**THE REQUEST**
Reproduce the listing below verbatim, beginning at the line that contains "Given: Open the Edge dropdown menu" and stopping after the line that contains "Action: pyautogui.click(x=15, y=121)". Omit the pictures from your answer.
++++ DATA SUPPLIED ++++
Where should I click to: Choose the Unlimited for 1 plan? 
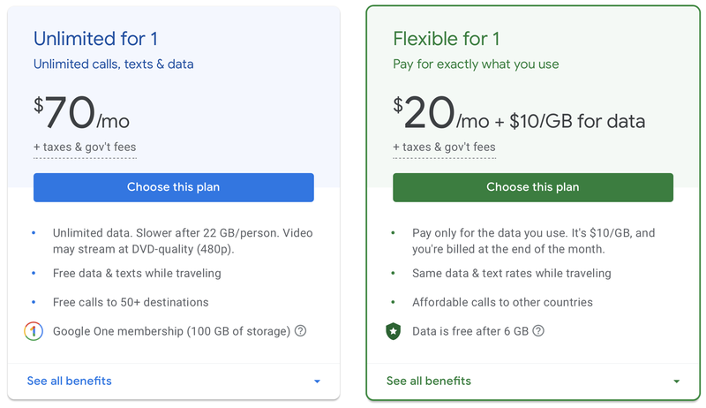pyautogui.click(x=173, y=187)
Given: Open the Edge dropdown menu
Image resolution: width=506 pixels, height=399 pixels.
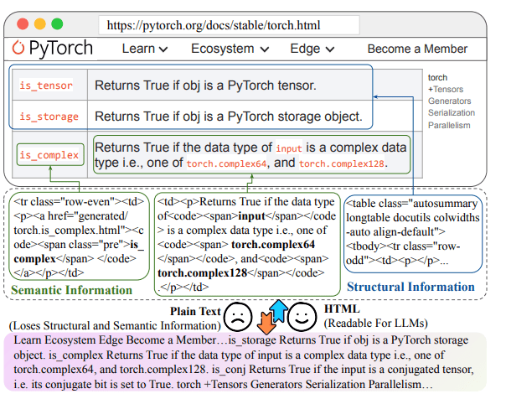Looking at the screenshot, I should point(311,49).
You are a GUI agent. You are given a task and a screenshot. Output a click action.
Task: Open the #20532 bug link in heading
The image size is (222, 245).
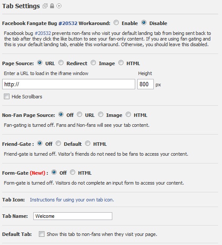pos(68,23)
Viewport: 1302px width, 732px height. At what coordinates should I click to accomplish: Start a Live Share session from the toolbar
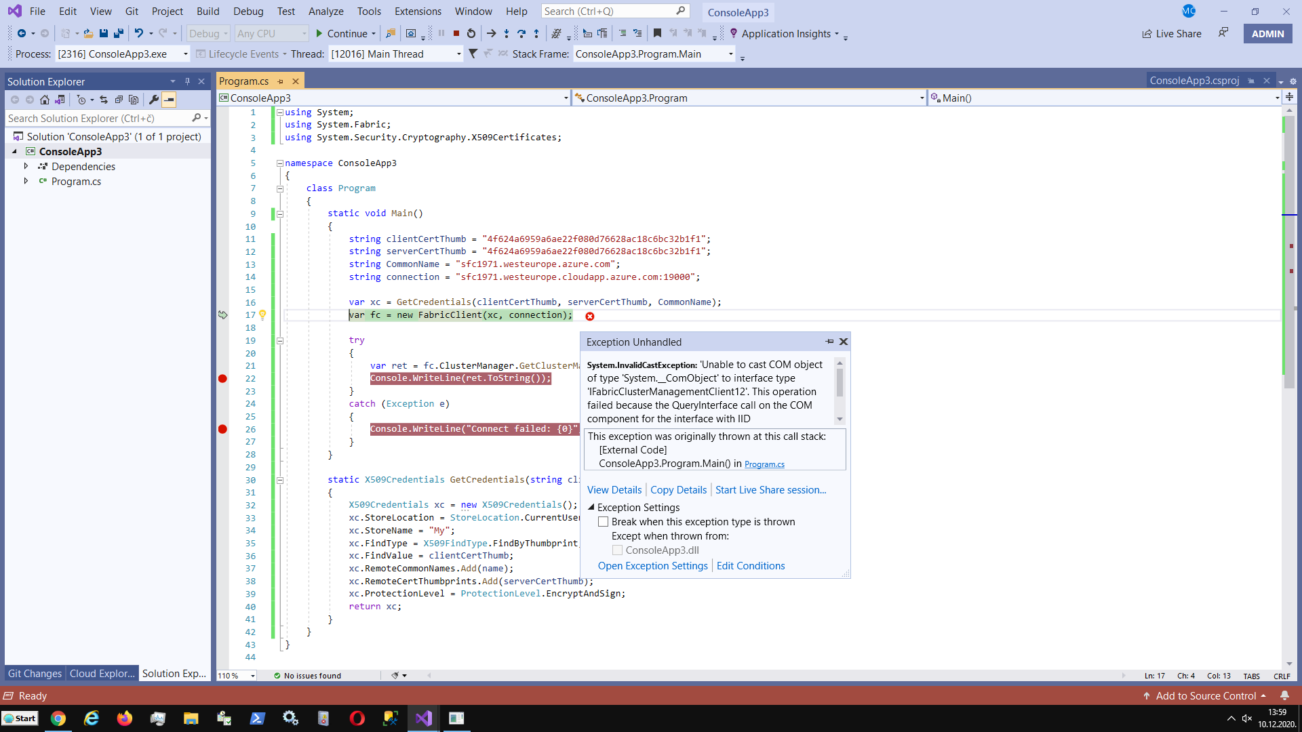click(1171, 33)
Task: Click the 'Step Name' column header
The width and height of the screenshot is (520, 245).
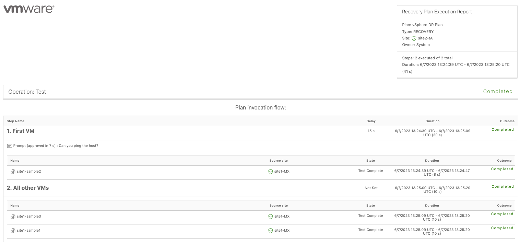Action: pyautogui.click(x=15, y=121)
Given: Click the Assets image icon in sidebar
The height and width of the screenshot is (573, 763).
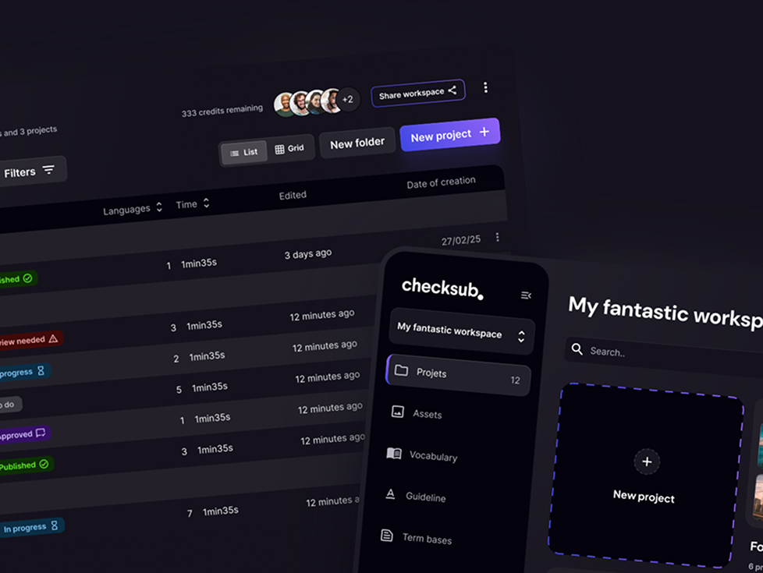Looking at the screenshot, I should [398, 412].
++++
**OUTPUT**
Given: Open the Edge dropdown menu
Image resolution: width=506 pixels, height=399 pixels.
Looking at the screenshot, I should point(311,49).
You are a GUI agent. You are given a task and a screenshot. Output a click action.
Task: Open the #20532 bug link in heading
The image size is (222, 245).
pos(68,23)
Viewport: 1302px width, 732px height. At what coordinates should I click to accomplish: Start a Live Share session from the toolbar
click(1171, 33)
Task: Click the 'Step Name' column header
The width and height of the screenshot is (520, 245).
Action: pyautogui.click(x=15, y=121)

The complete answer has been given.